Direction →
Write the next few sentences of the reminiscence about the family friend who lent Stephen King novels and a copy of The Shining, starting after its final sentence.

He also let us borrow books. He was probably Stephen King’s biggest fan and so most of the ones I borrowed were King (I still have his copy of Carrie). With that in mind, he also suggested I watch what was probably the most formative movie for me. He lent me a copy of The Shining. That was the first time that I ever saw a movie for an actual piece of art—when I watched it and realized there is another human being behind that camera that is making decisions and turning this into the masterpiece that I am watching. And my mind was blown. From that moment on even movies that I watched for enjoyment I still saw through that lens. And that is still the case today. My mom bought me a copy of that movie on DVD for my 15th or 16th birthday after a couple years of me asking for it, even though she hates it, and I still watch it from time to time. I don’t love it like I used to but for most of high school that was my favorite movie and I loved Kubrick unconditionally. My dad’s friend is no longer with us, but I think of him every time I watch so many different titles, when I browse shelves at a store that sells DVDs, when I read Stephen King, and whenever I think of Howard the Duck.

[Text and item location entries]

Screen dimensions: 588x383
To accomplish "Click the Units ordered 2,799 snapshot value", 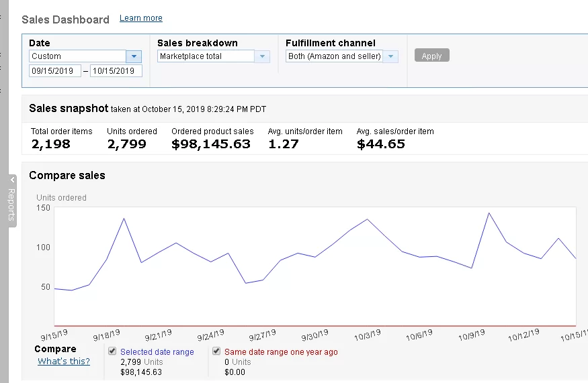I will pyautogui.click(x=126, y=144).
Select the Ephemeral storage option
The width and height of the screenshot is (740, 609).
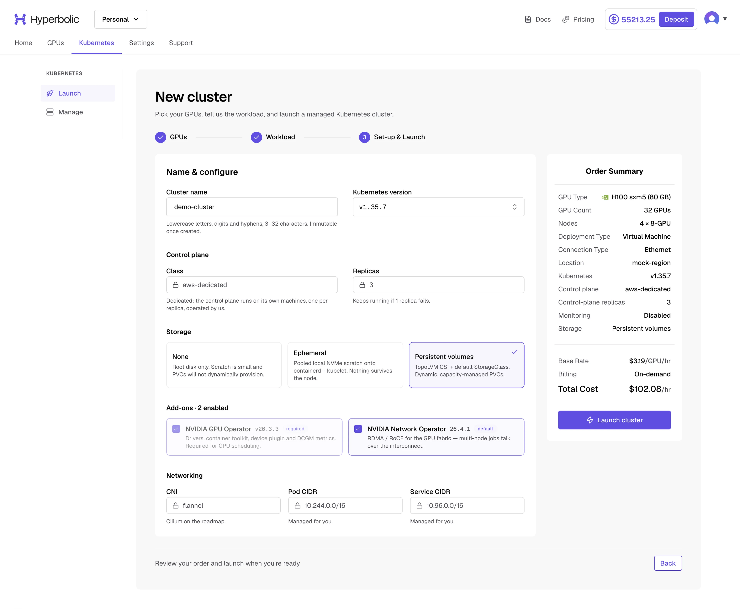345,365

Result below →
I took a film class in college and I got exposed to more art-house titles and learned about techniques and cinematic elements that make a movie notable. It helped me refine my taste from high school, introduced me to foreign classics such as Vivre Sa Vie. I also learned how to look at these films critically and understand what truly makes a movie good or bad in a much more objective sense; these things can never be 100% objective, but there is a reason why a movie like Citizen Kane is constantly cited at the top of the movie game. From here I learned how to be a snob, for sure, but I also learned how to back up my new opinions and not be a dick about them. (Usually. Hopefully. Maybe?) Shortly after my sophomore year of college, I started working for a buy/sell/trade store that carried anything related to games, music, and movies. I had been a frequent shopper of the location near me and so when I got hired at another one in a different neighborhood I was so excited. My time working there didn’t prove to be as much fun as I thought it would be but I found so many great titles that people would trade in. Many of these movies were pretty rare too.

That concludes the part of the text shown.